TEXT BLOCK:
━━━━━━

We got a ride to Horseshoe Meadow sharing a ride with Radigast and Tennison and Mike.

A night camping at Horseshoe meadows and I was ready to go.  I hiked 9 miles to High Lake at the base of New Army Pass.  The long lake trail was flooded so I wild-countried it to High Lake and camped. Seven of us were to attempt New Army Pass in the morning.  2 waited behind and decided to go a different route.  Five of us made it to the base.  The two snow boarders attacked the 50 foot ice cornice. Going straight up.  It took one 40 minutes and the other an hour.  The three of us who remained decided we weren’t prepared for the climb. The couple decided to go the goat path along Cirque peak.  I decided to go around via Cottonwood Pass which would add another 20-25 miles to my trip (9 back, and 15 up and around cottonwood.)

My hike up Cottonwood was hard.  I started to chaffe.  My camp in a Bristcone Grove was rejuvenating.   In the morning I ran into a couple who had been turned back by the rangers.  They had lost a member of the party and Search and Rescue had to get involved.  They told me Tyndall creek was impassable and he was suffering from snow blindness.  A mile later I ran into Q (?), a woman wandering without a backpack or anything asking me if I had seen her glasses.  She looked absolutely dejected.

Daylight was running out as I hit crabtree creek.  I was thinking about camping there.  I already saw one tent.  The mosquitoes were all over I constantly move around.  I couldn’t think well.  My thigh was hurting.  Nosebleed, Ramses, and California Gold showed up and crossed crabtree creek.  They said this was a bad spot because of the mosquitoes.  I followed them.  We walked along Whitney creek.  They crossed, but I stayed on a campsite on the north side next to the San Diego group.  I hurried to get ready.  I had no appetite.  I tried to force myself to eat some beans / rice.  My neighbor smoked weed, which really bothered me.  I left the city to get away from that crap.  But whatever, I needed rest for an early start to Whitney.

━━━━━━

SOURCE INFORMATION:
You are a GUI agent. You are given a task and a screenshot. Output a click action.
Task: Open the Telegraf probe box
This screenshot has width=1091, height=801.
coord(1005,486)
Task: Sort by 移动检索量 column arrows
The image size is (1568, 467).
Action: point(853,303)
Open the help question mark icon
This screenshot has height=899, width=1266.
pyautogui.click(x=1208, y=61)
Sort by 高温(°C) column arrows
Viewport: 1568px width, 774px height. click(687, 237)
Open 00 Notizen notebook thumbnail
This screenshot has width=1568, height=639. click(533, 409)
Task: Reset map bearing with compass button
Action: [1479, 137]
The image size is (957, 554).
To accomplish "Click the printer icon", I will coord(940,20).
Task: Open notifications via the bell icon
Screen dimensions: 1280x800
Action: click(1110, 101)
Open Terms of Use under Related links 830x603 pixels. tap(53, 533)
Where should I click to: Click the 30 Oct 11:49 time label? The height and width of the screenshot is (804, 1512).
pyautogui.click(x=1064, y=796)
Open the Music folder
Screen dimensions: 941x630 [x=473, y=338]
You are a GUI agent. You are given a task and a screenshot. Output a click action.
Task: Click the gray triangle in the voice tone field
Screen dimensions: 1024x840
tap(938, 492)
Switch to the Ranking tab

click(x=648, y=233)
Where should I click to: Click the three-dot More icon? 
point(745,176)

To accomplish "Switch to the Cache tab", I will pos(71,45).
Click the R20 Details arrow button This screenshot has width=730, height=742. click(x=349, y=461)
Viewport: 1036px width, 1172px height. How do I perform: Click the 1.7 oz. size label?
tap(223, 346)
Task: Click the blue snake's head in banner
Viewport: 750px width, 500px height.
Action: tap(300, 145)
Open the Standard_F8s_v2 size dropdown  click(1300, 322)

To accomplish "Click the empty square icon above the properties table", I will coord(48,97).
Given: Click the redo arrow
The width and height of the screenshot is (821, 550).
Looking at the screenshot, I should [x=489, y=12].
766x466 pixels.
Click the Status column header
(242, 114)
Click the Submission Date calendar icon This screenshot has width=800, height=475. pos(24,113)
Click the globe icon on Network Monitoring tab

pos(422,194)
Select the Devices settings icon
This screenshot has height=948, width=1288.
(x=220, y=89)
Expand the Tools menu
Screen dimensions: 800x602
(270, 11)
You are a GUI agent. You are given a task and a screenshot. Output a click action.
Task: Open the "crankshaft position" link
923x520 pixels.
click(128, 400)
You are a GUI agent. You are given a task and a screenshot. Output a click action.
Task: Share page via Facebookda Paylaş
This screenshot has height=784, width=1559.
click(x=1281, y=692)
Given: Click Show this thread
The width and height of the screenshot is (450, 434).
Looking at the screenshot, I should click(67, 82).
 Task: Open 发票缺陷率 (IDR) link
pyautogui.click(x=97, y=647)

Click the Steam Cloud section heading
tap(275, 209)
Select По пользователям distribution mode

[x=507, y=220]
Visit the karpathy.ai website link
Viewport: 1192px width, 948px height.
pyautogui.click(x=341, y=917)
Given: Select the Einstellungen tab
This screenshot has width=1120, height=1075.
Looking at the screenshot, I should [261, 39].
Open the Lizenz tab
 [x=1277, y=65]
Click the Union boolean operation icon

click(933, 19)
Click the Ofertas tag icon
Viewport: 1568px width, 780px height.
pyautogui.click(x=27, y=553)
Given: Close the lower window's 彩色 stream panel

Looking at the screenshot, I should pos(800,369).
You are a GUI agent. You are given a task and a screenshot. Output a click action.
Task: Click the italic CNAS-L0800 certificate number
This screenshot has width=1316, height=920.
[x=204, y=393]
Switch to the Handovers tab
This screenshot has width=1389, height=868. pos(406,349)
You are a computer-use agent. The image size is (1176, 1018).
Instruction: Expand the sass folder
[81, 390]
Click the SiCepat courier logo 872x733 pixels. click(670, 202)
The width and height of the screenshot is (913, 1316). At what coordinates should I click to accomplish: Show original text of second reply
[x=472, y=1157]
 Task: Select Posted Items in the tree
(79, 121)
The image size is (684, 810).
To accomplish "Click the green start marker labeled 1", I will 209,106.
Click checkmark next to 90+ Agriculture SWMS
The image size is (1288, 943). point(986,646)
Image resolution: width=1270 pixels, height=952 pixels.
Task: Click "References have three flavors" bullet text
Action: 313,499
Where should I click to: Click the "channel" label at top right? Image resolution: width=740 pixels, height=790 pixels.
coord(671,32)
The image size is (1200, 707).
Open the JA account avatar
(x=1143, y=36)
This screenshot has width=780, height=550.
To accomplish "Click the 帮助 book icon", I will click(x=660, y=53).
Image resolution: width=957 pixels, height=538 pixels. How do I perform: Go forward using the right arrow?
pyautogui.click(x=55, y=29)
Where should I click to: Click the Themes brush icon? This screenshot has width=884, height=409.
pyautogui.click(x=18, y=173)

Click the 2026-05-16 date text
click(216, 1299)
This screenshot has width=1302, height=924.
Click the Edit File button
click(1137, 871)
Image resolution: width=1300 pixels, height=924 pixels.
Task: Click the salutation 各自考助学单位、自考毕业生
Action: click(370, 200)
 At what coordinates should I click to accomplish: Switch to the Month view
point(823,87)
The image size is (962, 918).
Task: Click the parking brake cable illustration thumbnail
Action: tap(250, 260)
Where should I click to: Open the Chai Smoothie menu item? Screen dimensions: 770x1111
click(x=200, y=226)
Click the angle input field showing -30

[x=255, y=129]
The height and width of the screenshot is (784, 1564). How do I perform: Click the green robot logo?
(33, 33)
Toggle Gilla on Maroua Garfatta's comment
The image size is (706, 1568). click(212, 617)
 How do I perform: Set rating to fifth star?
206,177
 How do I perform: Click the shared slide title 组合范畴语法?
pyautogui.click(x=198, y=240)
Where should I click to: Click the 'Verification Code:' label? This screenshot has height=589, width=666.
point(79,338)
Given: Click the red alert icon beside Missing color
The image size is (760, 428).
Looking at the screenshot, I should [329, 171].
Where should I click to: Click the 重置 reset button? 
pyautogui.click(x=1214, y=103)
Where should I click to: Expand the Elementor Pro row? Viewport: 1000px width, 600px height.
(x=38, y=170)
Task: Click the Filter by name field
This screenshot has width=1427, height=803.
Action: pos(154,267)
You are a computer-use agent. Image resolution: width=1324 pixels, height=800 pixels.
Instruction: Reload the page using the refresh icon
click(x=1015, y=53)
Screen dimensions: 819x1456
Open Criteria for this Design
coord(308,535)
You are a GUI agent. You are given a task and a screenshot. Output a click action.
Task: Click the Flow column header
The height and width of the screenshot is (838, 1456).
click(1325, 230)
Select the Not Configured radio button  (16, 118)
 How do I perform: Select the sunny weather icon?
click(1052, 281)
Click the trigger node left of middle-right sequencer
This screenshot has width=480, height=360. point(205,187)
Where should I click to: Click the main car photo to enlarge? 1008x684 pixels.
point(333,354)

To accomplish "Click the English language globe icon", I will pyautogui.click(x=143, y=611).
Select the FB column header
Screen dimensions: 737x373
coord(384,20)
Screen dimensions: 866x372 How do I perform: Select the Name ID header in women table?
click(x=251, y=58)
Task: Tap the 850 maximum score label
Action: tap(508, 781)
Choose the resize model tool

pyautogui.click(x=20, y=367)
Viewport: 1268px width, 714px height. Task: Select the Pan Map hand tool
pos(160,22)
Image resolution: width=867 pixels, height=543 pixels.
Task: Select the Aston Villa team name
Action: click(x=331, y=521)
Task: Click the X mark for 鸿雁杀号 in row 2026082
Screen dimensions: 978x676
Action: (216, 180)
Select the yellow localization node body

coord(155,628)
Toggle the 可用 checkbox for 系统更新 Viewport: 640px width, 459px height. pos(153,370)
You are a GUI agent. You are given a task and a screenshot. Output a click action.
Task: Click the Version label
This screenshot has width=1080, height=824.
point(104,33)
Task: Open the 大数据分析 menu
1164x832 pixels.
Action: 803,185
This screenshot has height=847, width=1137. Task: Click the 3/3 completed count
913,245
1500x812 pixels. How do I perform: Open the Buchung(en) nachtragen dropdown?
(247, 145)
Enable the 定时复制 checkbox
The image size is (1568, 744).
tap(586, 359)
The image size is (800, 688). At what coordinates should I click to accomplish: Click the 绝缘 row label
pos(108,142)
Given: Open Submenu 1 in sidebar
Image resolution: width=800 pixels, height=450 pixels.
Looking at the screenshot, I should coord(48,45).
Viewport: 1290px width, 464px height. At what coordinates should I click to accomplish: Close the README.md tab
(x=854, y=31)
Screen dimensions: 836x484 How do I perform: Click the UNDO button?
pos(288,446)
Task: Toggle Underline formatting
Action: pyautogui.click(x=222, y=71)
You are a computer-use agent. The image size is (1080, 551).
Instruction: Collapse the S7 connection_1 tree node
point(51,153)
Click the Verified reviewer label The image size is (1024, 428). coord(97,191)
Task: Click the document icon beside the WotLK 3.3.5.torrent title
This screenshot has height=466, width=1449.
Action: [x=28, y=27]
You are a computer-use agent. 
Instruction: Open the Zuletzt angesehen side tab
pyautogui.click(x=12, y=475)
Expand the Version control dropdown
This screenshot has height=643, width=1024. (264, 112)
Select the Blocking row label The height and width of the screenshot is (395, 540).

━━━━━━

LIST OF TASKS:
• 1. Retype the part of the hiking journal that begins at the words "Daylight was running" and stops after the words "start to Whitney.".
• 2. Write what comes next in the hiking journal, starting right after its last sentence.
The entries come from a separate source unrelated to the hiking journal.

OUTPUTS FOR THE TASKS:
• 1.
Daylight was running out as I hit crabtree creek.  I was thinking about camping there.  I already saw one tent.  The mosquitoes were all over I constantly move around.  I couldn’t think well.  My thigh was hurting.  Nosebleed, Ramses, and California Gold showed up and crossed crabtree creek.  They said this was a bad spot because of the mosquitoes.  I followed them.  We walked along Whitney creek.  They crossed, but I stayed on a campsite on the north side next to the San Diego group.  I hurried to get ready.  I had no appetite.  I tried to force myself to eat some beans / rice.  My neighbor smoked weed, which really bothered me.  I left the city to get away from that crap.  But whatever, I needed rest for an early start to Whitney.

• 2.
I started before dawn and trekked up to the base of Whitney ascent.  I was 6 miles away from my Ranger Station campsite.  Farther thank I thought.  I had used up a lot of time and energy just to get to the base.  I drank a quart of water.  Filled both of my quarts and started up.  I was exhausted. It was slow going.  Groups of people passed me.  My pack was killing my shoulders.  I met one climber coming down, who said she couldn’t do it, that she couldn’t get past the ice traverse on the top of the switch backs.  I climbed on.  People looked like ants down below.  I looked up and I’d occasionally see someone so high, that I couldn’t believe I had so far to go.  People started to pass me on the way down.  “You have about 2 miles of up to go” “It get’s steeper and harder to breath.”  “There is no water up there and no snow.”  My nose continued to bleed but I kept going.  I made it past one ice traverse.  I reached the second.  It was after noon.  I had less than 1/2 quart of water.  The second Ice traverse in front me slide into a rock pile.  I was tired.  My back hurt.  I decided to turn around and go back down.   I was at about 13000 feet.

On my way down I encountered a group of 3 hikers coming in from Independence via Kesarge pass.  They intimated that the hike over Forrester to here was the hardest hiking they had ever done and suggest I do some soul searching as to whether I could do it.   I made camp where the Whitney trail meets up with the PCT after a little creek.  I had some food and determined that that nasty smell wasn’t just BO, but that my chaffing had become infected and was oozing puss.  I washed it the best I could, used my rubbing alcohol and Neosporin gauze and tape.  I went to bed thinking about my failures and warnings:

  • Maximum risk for a June start…don’t be irresponsible reschedule
  • SEKI warnings about death and snow melts.
  • New Army Pass FAIL
  • Cottonwood Pass couple warnings about Tyndall creek.
  • Infected Leg
  • Mount Whitney Failure
  • Going through snow was harder than I thought.
  • Failing Nutrition system and no appetite.

Perhaps I should bail out at Kesarge.  Four nights in, with 2 more until Kesarge, I was having little success…should I quit?